DATA LISTING START

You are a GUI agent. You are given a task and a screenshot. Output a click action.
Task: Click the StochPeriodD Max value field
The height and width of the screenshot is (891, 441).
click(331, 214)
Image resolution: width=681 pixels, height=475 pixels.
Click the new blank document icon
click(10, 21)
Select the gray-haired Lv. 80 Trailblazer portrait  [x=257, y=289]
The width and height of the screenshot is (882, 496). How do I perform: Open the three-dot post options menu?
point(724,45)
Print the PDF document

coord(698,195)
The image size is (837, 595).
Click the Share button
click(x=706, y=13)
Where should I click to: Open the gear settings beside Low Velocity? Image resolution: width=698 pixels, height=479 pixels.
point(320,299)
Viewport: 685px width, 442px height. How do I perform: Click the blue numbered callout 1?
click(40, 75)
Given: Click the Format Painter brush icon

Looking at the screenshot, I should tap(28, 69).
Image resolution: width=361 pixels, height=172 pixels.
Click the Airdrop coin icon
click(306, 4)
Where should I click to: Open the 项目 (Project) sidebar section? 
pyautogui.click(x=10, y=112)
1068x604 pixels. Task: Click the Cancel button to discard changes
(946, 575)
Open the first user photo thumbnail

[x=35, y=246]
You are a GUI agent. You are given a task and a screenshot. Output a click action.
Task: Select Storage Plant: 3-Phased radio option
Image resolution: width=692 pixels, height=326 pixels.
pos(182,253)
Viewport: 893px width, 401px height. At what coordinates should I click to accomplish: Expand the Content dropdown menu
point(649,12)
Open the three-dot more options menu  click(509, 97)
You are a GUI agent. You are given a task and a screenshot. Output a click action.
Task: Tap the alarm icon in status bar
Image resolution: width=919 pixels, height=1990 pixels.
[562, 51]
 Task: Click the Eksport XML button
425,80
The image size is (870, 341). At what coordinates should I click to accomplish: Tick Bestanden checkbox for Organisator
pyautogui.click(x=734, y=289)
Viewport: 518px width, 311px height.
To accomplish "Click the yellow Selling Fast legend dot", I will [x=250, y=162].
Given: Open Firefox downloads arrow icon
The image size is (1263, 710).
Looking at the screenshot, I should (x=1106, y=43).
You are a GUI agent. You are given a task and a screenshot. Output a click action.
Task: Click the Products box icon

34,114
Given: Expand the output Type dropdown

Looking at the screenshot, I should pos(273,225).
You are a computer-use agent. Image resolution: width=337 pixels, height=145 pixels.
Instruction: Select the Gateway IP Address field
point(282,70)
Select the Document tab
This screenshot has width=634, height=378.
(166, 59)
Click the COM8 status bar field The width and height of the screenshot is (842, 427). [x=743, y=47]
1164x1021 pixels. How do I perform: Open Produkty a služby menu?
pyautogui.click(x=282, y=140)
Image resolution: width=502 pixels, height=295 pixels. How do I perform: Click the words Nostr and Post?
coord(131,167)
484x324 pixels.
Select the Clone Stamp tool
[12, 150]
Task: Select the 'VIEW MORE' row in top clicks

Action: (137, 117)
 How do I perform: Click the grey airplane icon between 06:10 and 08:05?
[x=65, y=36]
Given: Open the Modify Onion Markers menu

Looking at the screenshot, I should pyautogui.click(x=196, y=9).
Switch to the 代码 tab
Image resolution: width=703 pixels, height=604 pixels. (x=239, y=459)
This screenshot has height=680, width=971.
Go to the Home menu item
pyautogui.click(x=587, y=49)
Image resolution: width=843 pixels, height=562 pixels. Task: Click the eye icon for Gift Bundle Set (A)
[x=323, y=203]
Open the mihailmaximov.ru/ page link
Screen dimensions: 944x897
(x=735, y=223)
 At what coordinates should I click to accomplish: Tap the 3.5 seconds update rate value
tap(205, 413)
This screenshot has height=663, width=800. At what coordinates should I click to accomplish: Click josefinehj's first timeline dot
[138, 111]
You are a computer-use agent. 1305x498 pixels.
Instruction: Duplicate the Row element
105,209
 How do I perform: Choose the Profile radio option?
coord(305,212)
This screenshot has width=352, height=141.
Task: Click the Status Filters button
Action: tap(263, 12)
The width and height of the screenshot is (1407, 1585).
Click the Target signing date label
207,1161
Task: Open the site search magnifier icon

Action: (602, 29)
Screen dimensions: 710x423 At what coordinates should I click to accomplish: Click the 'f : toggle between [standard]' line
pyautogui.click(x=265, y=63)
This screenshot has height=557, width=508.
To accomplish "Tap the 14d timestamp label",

DATA LISTING END

• _EXERCISE GOAL_:
Retype all the records above without changing a word.

• _PROBLEM SOLUTION_:
You are a GUI agent. You are given a task and a screenshot. Output a click action.
Task: Click the StochPeriodD Max value field
The height and width of the screenshot is (891, 441).
click(331, 214)
Image resolution: width=681 pixels, height=475 pixels.
Click the new blank document icon
click(10, 21)
Select the gray-haired Lv. 80 Trailblazer portrait  [x=257, y=289]
The width and height of the screenshot is (882, 496). How do I perform: Open the three-dot post options menu?
point(724,45)
Print the PDF document

coord(698,195)
The image size is (837, 595).
Click the Share button
click(x=706, y=13)
Where should I click to: Open the gear settings beside Low Velocity? Image resolution: width=698 pixels, height=479 pixels.
point(320,299)
Viewport: 685px width, 442px height. How do I perform: Click the blue numbered callout 1?
click(40, 75)
Given: Click the Format Painter brush icon

Looking at the screenshot, I should tap(28, 69).
Image resolution: width=361 pixels, height=172 pixels.
Click the Airdrop coin icon
click(306, 4)
Where should I click to: Open the 项目 (Project) sidebar section? 
pyautogui.click(x=10, y=112)
1068x604 pixels. Task: Click the Cancel button to discard changes
(946, 575)
Open the first user photo thumbnail

[x=35, y=246]
You are a GUI agent. You are given a task and a screenshot. Output a click action.
Task: Select Storage Plant: 3-Phased radio option
Image resolution: width=692 pixels, height=326 pixels.
pos(182,253)
Viewport: 893px width, 401px height. At what coordinates should I click to accomplish: Expand the Content dropdown menu
point(649,12)
Open the three-dot more options menu  click(509, 97)
You are a GUI agent. You are given a task and a screenshot. Output a click action.
Task: Tap the alarm icon in status bar
Image resolution: width=919 pixels, height=1990 pixels.
[562, 51]
 Task: Click the Eksport XML button
425,80
The image size is (870, 341). At what coordinates should I click to accomplish: Tick Bestanden checkbox for Organisator
pyautogui.click(x=734, y=289)
Viewport: 518px width, 311px height.
To accomplish "Click the yellow Selling Fast legend dot", I will [x=250, y=162].
Given: Open Firefox downloads arrow icon
The image size is (1263, 710).
Looking at the screenshot, I should (x=1106, y=43).
You are a GUI agent. You are given a task and a screenshot. Output a click action.
Task: Click the Products box icon

34,114
Given: Expand the output Type dropdown

Looking at the screenshot, I should pos(273,225).
You are a computer-use agent. Image resolution: width=337 pixels, height=145 pixels.
Instruction: Select the Gateway IP Address field
point(282,70)
Select the Document tab
This screenshot has width=634, height=378.
(166, 59)
Click the COM8 status bar field The width and height of the screenshot is (842, 427). [x=743, y=47]
1164x1021 pixels. How do I perform: Open Produkty a služby menu?
pyautogui.click(x=282, y=140)
Image resolution: width=502 pixels, height=295 pixels. How do I perform: Click the words Nostr and Post?
coord(131,167)
484x324 pixels.
Select the Clone Stamp tool
[12, 150]
Task: Select the 'VIEW MORE' row in top clicks

Action: (137, 117)
 How do I perform: Click the grey airplane icon between 06:10 and 08:05?
[x=65, y=36]
Given: Open the Modify Onion Markers menu

Looking at the screenshot, I should pyautogui.click(x=196, y=9).
Switch to the 代码 tab
Image resolution: width=703 pixels, height=604 pixels. (x=239, y=459)
This screenshot has height=680, width=971.
Go to the Home menu item
pyautogui.click(x=587, y=49)
Image resolution: width=843 pixels, height=562 pixels. Task: Click the eye icon for Gift Bundle Set (A)
[x=323, y=203]
Open the mihailmaximov.ru/ page link
Screen dimensions: 944x897
(x=735, y=223)
 At what coordinates should I click to accomplish: Tap the 3.5 seconds update rate value
tap(205, 413)
This screenshot has height=663, width=800. At what coordinates should I click to accomplish: Click josefinehj's first timeline dot
[138, 111]
You are a computer-use agent. 1305x498 pixels.
Instruction: Duplicate the Row element
105,209
 How do I perform: Choose the Profile radio option?
coord(305,212)
This screenshot has width=352, height=141.
Task: Click the Status Filters button
Action: tap(263, 12)
The width and height of the screenshot is (1407, 1585).
Click the Target signing date label
207,1161
Task: Open the site search magnifier icon

Action: (602, 29)
Screen dimensions: 710x423 At what coordinates should I click to accomplish: Click the 'f : toggle between [standard]' line
pyautogui.click(x=265, y=63)
This screenshot has height=557, width=508.
To accomplish "Tap the 14d timestamp label",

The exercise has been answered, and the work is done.